» **YOUR OBJECTIVE**
Your task is to copy every line of the entries that contains "computer".

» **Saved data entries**
BEGIN
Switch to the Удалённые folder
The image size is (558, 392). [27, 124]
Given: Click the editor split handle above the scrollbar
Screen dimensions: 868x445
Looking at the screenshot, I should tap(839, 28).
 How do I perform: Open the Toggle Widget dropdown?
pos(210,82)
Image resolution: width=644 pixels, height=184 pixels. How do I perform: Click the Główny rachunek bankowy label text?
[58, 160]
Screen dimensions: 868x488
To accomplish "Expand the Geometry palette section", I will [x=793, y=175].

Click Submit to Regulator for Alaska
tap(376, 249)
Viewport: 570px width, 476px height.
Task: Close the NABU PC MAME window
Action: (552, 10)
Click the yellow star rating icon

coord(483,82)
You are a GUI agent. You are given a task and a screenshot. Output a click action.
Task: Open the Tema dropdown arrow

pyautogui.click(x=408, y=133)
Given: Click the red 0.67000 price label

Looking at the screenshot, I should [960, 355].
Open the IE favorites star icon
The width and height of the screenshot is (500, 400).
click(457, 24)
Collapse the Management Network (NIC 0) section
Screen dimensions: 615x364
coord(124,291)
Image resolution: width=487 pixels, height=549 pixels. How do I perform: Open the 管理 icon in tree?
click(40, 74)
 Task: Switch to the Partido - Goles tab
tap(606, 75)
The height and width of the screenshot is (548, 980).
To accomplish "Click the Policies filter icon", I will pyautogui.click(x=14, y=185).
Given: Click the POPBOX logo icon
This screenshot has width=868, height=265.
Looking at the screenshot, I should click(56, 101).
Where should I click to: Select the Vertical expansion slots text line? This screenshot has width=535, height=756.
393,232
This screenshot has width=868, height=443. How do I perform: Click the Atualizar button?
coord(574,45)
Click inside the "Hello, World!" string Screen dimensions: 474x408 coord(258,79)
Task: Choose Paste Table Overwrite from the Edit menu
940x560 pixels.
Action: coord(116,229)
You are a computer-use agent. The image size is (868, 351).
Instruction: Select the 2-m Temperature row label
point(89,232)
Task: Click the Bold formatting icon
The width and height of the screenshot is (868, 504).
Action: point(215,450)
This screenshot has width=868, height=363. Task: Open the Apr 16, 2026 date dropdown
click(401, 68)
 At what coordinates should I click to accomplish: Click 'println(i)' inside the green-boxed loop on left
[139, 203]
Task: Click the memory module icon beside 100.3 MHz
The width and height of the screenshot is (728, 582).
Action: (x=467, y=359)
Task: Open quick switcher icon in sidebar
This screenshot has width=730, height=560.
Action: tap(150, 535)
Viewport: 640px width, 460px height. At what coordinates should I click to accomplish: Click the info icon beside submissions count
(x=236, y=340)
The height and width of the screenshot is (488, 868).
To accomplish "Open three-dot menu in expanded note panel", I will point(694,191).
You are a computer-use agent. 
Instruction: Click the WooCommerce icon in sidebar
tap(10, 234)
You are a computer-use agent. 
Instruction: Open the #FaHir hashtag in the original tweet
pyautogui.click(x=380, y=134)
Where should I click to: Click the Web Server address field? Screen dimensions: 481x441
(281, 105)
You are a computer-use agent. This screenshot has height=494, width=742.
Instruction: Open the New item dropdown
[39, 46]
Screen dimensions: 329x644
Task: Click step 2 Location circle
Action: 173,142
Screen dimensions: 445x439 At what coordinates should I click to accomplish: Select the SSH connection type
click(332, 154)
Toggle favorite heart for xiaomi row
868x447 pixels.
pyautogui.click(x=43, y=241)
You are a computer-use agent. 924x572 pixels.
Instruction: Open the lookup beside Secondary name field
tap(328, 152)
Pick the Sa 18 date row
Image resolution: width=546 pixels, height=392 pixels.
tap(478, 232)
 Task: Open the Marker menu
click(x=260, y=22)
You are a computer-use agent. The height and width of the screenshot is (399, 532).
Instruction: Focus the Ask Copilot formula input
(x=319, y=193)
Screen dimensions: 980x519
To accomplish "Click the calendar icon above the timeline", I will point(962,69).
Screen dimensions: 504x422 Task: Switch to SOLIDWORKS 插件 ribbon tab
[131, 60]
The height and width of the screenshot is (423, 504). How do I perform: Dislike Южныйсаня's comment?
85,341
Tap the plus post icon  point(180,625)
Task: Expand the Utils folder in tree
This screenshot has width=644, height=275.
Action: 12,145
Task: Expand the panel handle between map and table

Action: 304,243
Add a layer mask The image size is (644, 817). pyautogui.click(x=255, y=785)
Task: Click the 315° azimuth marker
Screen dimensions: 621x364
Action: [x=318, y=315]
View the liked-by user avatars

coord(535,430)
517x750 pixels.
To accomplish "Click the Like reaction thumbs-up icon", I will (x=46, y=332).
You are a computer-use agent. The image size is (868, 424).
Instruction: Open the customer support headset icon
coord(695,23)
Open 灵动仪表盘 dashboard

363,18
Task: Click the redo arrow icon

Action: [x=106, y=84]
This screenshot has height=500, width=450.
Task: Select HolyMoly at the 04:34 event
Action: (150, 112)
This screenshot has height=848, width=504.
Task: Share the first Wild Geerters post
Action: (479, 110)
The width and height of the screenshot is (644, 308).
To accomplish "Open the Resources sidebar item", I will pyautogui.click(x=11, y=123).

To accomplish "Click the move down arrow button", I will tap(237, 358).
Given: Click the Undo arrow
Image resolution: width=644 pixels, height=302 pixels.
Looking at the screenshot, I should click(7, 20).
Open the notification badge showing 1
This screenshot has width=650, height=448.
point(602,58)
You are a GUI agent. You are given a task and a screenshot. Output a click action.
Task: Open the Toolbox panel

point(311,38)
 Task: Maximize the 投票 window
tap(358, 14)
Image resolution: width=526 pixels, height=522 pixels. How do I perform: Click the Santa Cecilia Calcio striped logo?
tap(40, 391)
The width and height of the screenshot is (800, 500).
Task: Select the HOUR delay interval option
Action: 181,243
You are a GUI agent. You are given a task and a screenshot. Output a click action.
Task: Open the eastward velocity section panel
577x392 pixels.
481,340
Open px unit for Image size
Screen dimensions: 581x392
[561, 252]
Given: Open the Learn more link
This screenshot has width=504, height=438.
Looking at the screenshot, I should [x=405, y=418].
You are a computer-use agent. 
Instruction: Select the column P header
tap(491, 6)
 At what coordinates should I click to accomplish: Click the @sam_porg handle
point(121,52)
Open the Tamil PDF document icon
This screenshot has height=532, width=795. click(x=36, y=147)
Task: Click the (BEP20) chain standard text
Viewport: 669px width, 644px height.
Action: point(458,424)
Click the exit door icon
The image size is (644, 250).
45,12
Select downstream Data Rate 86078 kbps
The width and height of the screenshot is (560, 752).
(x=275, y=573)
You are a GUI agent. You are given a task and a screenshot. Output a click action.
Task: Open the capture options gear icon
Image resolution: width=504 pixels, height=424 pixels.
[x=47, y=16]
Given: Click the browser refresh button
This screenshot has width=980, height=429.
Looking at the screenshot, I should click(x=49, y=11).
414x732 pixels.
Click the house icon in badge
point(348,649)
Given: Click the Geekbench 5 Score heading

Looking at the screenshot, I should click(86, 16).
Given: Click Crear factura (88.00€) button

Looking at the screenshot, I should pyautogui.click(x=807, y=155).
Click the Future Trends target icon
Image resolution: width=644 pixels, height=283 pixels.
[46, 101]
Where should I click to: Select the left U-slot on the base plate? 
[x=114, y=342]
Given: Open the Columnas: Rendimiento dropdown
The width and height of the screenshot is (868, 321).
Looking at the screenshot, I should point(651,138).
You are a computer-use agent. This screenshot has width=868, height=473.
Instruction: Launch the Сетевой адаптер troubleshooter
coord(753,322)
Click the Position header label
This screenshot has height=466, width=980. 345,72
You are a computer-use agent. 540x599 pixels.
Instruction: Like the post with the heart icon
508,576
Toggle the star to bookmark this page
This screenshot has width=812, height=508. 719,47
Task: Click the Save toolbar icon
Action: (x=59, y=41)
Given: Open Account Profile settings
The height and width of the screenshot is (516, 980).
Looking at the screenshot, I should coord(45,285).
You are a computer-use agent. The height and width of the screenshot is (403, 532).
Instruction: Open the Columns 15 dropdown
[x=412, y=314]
END
» **ANSWER AREA**
You are a computer-use agent. The image size is (868, 351).
You are a computer-use agent. 
You are a computer-use agent. 
You are a computer-use agent. This screenshot has height=494, width=742.
You are a computer-use agent. 924x572 pixels.
You are a computer-use agent. The height and width of the screenshot is (399, 532).
You are a computer-use agent. The image size is (868, 424).
You are a computer-use agent. 
You are a computer-use agent. This screenshot has width=868, height=473.
You are a computer-use agent. 540x599 pixels.
You are a computer-use agent. The height and width of the screenshot is (403, 532).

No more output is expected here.